■ **Data in this exercise**

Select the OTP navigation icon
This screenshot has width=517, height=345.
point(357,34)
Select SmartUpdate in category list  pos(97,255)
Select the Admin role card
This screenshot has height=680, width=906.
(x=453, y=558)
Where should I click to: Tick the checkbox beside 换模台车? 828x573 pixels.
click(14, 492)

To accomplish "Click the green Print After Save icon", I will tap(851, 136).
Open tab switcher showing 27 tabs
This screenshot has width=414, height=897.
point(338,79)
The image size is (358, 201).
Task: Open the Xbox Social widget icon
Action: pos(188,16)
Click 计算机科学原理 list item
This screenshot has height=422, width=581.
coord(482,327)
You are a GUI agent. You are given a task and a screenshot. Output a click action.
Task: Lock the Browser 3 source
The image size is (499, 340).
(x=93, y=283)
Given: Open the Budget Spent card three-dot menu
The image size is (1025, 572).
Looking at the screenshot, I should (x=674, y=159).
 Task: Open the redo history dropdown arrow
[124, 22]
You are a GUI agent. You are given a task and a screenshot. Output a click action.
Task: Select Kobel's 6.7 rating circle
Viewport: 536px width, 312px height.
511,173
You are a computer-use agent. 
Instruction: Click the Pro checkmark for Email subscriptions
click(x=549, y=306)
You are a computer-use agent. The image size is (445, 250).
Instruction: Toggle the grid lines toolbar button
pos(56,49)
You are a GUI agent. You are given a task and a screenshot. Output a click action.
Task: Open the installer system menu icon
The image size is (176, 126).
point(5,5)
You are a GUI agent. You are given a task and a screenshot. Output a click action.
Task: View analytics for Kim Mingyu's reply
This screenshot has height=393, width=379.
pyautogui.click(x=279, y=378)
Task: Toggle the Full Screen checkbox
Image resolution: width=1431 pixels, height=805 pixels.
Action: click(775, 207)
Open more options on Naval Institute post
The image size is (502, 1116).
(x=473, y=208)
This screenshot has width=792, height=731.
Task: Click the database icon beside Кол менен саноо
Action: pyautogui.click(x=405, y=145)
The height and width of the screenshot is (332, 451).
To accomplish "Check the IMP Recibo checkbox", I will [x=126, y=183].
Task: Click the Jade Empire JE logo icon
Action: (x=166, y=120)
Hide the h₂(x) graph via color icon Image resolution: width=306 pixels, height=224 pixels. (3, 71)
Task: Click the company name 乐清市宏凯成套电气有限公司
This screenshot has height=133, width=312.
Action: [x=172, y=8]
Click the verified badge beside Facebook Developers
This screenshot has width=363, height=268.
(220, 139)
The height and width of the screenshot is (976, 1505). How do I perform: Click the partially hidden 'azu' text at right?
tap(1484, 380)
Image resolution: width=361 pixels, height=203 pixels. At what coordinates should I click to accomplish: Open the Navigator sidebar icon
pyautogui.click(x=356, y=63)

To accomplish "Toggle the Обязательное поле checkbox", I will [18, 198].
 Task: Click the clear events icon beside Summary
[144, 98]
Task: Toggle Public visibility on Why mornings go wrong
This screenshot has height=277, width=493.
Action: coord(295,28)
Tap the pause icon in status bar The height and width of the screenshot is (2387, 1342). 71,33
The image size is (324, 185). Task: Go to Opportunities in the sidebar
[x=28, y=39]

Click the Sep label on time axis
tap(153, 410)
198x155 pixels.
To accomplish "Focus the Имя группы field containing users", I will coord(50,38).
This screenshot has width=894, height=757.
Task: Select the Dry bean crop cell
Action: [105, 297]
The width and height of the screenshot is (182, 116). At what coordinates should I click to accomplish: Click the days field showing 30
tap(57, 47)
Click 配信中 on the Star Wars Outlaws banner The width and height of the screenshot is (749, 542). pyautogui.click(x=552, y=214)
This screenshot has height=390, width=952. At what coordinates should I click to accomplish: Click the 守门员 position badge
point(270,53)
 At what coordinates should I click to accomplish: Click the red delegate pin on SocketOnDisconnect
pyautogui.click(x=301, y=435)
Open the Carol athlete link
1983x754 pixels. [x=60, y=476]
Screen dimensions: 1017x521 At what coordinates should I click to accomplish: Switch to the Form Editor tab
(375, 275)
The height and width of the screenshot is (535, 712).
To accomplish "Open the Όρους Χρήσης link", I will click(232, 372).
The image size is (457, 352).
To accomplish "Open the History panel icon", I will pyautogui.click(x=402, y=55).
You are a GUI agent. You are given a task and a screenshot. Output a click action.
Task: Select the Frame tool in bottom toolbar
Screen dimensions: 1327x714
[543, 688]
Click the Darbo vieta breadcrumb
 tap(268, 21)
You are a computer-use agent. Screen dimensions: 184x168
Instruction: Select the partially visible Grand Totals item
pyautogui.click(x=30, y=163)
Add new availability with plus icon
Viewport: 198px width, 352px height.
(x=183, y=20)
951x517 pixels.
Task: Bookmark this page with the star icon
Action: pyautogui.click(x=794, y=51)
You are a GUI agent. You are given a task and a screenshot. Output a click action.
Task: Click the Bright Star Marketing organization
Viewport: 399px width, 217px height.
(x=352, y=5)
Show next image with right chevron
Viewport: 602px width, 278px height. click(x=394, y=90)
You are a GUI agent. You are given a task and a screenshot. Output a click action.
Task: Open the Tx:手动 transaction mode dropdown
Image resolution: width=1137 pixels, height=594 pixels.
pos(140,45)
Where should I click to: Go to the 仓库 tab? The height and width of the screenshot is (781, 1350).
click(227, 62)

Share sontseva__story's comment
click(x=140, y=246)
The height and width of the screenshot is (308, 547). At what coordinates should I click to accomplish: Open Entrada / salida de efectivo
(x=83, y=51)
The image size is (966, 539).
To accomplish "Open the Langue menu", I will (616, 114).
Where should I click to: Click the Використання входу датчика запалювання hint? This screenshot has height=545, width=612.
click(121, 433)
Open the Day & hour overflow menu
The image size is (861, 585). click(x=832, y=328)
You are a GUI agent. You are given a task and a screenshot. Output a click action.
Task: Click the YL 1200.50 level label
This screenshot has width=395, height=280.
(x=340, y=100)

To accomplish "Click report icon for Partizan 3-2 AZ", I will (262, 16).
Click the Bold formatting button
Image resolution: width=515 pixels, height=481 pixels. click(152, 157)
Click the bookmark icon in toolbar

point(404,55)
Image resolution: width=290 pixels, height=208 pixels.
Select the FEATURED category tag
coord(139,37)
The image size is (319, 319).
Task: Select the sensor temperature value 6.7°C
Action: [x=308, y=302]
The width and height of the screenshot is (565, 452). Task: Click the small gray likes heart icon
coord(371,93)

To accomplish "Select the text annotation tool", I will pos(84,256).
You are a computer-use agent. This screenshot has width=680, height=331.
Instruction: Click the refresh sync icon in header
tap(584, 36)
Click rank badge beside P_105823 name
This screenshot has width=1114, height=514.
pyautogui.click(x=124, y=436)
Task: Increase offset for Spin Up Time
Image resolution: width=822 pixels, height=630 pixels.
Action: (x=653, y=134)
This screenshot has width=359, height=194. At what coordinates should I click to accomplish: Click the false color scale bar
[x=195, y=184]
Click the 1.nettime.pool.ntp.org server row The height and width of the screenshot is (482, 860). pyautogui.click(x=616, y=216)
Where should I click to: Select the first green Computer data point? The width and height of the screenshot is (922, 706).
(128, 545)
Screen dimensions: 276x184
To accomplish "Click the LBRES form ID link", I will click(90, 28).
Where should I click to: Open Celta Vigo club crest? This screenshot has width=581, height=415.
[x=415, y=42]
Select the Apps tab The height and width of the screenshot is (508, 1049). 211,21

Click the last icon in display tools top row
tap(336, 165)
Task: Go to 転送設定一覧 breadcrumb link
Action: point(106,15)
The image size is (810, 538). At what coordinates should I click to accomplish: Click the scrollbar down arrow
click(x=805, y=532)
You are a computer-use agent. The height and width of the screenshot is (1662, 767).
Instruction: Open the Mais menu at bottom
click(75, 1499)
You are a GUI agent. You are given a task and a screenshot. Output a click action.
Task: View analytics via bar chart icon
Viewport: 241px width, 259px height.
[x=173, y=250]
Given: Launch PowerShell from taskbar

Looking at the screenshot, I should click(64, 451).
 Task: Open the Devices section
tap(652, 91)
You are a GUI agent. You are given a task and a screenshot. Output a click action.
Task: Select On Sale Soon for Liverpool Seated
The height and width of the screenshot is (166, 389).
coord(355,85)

■ **Exercise requirements**
Take every line from the data that contains the word "list".

■ **Reply to the exercise**
Select SmartUpdate in category list  pos(97,255)
Click 计算机科学原理 list item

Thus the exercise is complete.